It was not very long, however, before all the alarmed household, pouring in at the furious ringing of their master’s bell, had revived the little Earl, and brought him to his senses none the worse for the momentary eclipse of them.
“Please do not be angry with your man,” murmured Bertie, as he lay on one of the wide leathern couches. “He meant to do his duty; and please—will you let me buy the puppy?”
Of course Sir Henry would not allow the little Earl to wander any farther afield, and of course a horseman was sent over in hot haste to apprise his people, misled by the boat-lad, who, frightened at his own share in the little gentleman’s escape, had sworn till he was hoarse that he had seen Lord Avillion take a boat for Rye.
So Bertie’s liberty was nipped in the bud, and very sorrowfully and wistfully he strayed out on to the rose-terrace of Sir Henry’s house, awaiting the coming of his friends. The puppy had been fetched, and was tumbling and waddling solemnly beside him; yet he was very sad at heart.
“What are you thinking of, my child?” said Sir Henry, who was a gentle and learned man.
Bertie’s mouth quivered.
“I see,” he said, hesitatingly,—“I see I am nothing.

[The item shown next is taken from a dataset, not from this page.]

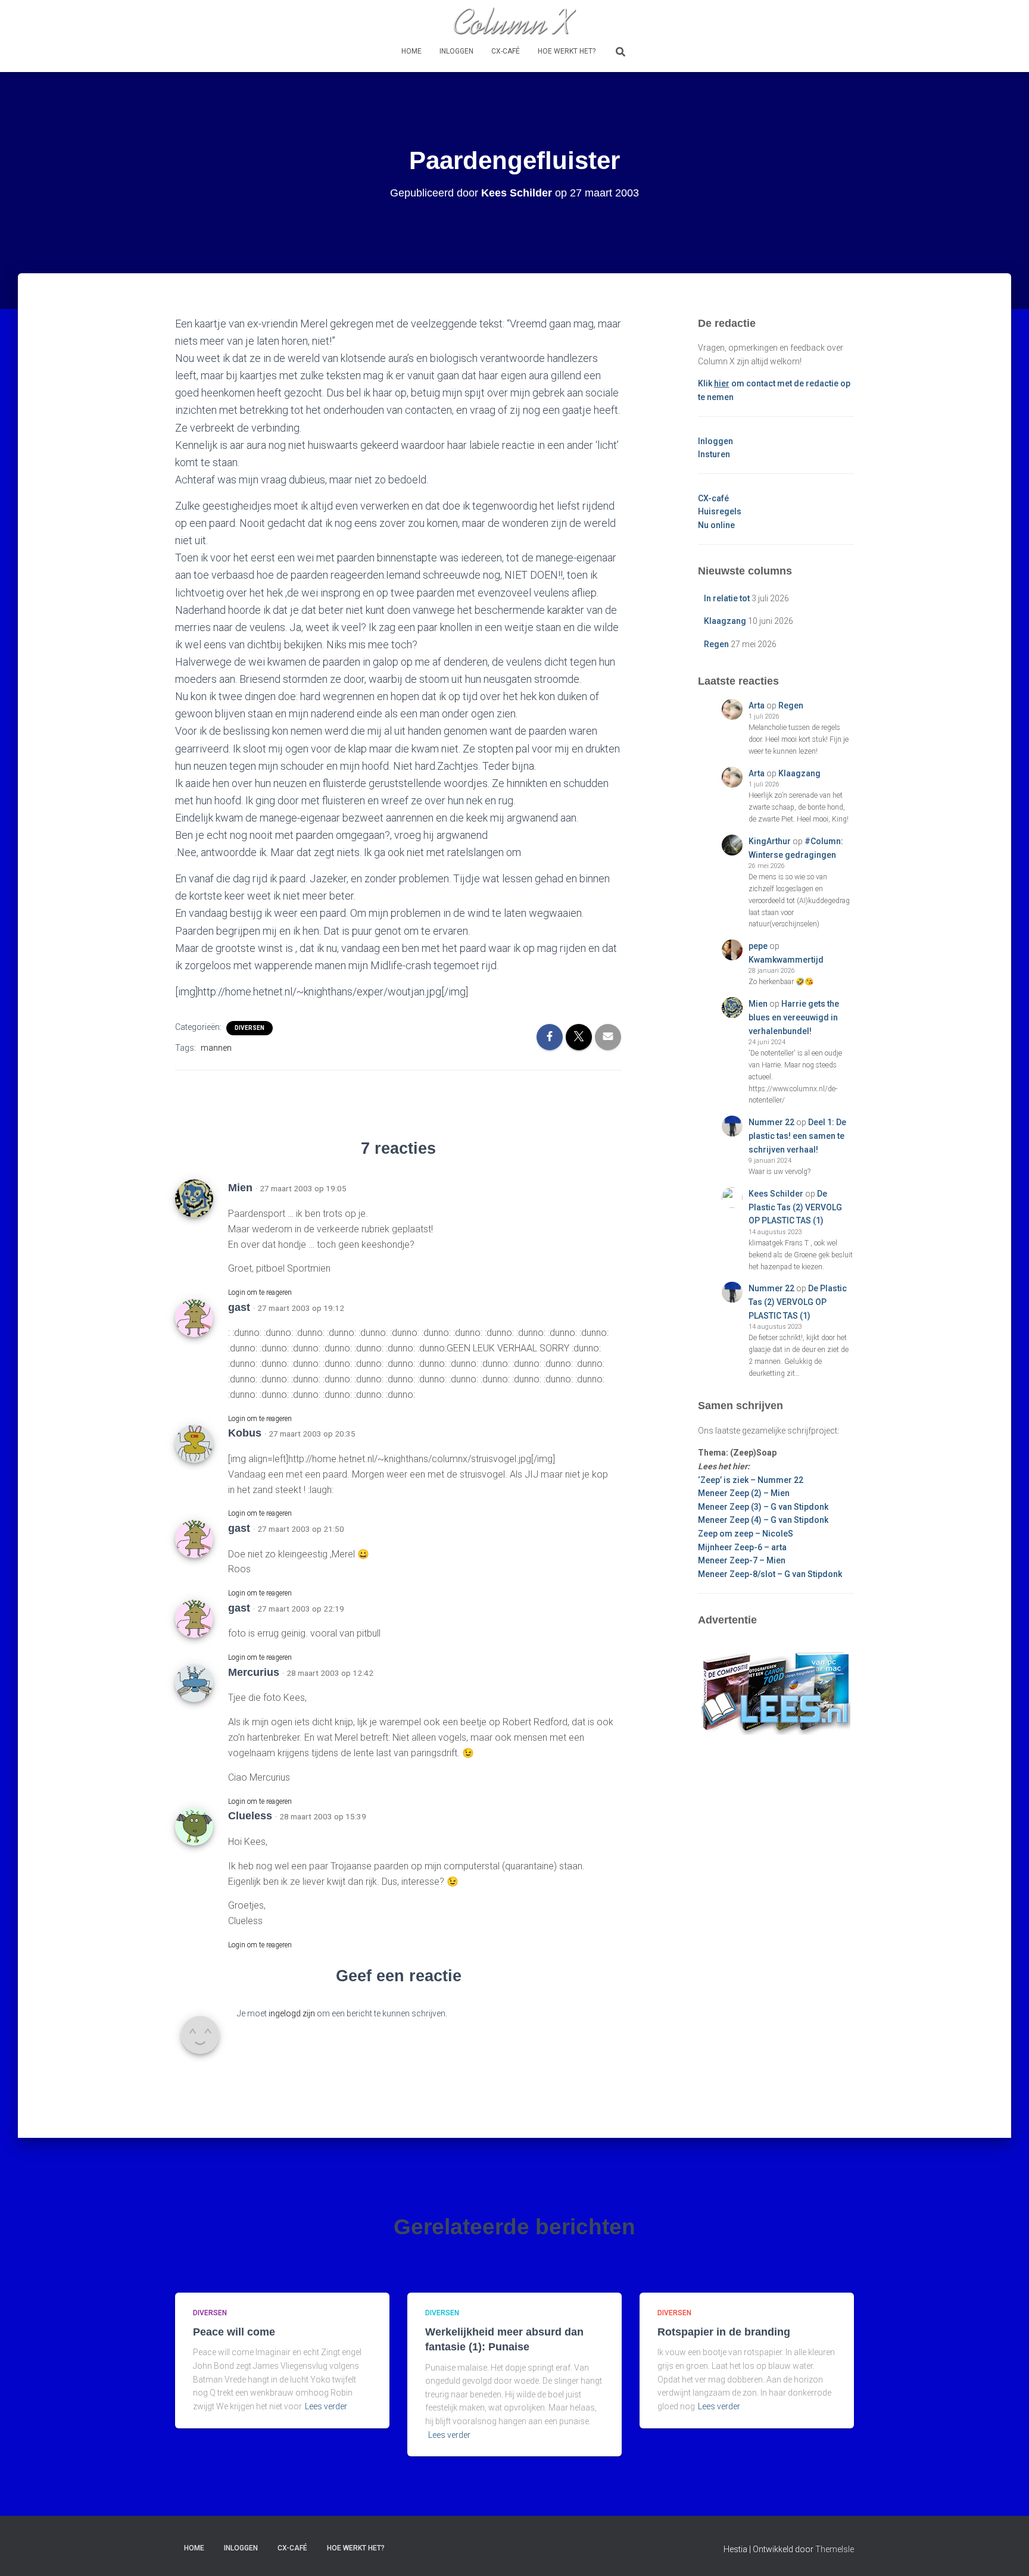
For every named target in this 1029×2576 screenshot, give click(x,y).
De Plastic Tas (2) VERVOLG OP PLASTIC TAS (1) (795, 1207)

It is the title they give me, and the money I have got, that make the people so good to me. When I am only me, you see how it is.”
And the tears rolled down his face, which he had heard called “wizen” and “puny” and likened to tallow.
“My dear little fellow,” said his grown-up companion, tenderly, “there comes a day when even kings are stripped of all their pomp, and lie naked and stark; it is then that which they have done, not that which they have been, that will find them grace and let them rise again.”
“But I am nothing!” said Bertie, piteously. “You see, when the people do not know who I am, they think me nothing at all.”